PROBLEM DETAILS
Can you rewrite this listing with every "Open" swapped for "Launch", keep everything else the same, and leave out the pictures?

DATA FOR THE TASK
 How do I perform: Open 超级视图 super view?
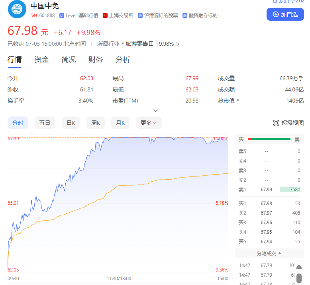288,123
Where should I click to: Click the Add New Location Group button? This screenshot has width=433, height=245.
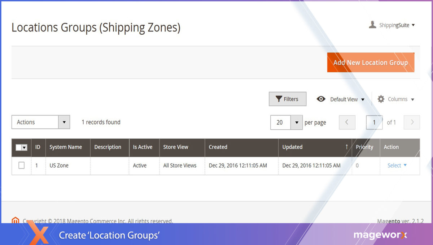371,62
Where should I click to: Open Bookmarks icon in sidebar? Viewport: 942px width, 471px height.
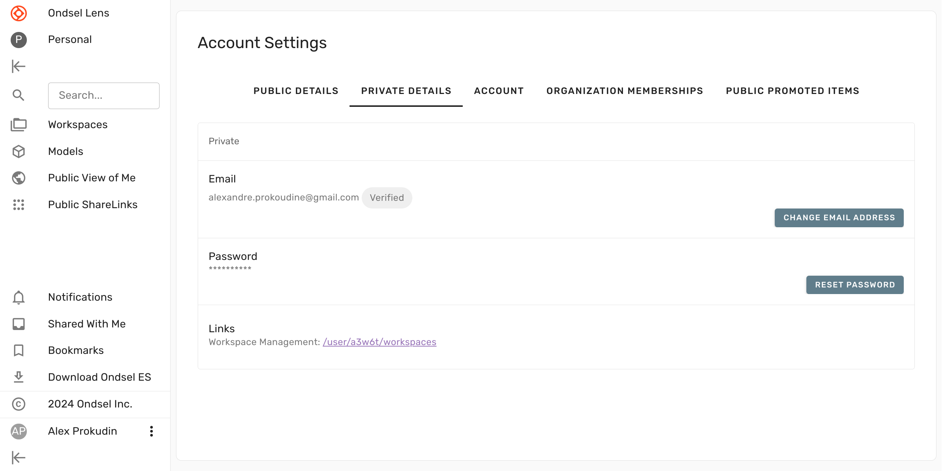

EXERCISE SOLUTION
 How do I perform: Launch 超级视图 super view?
288,123
Where should I click to: Click the Add New Location Group button? This screenshot has width=433, height=245.
371,62
Where should I click to: Launch Bookmarks icon in sidebar? Viewport: 942px width, 471px height.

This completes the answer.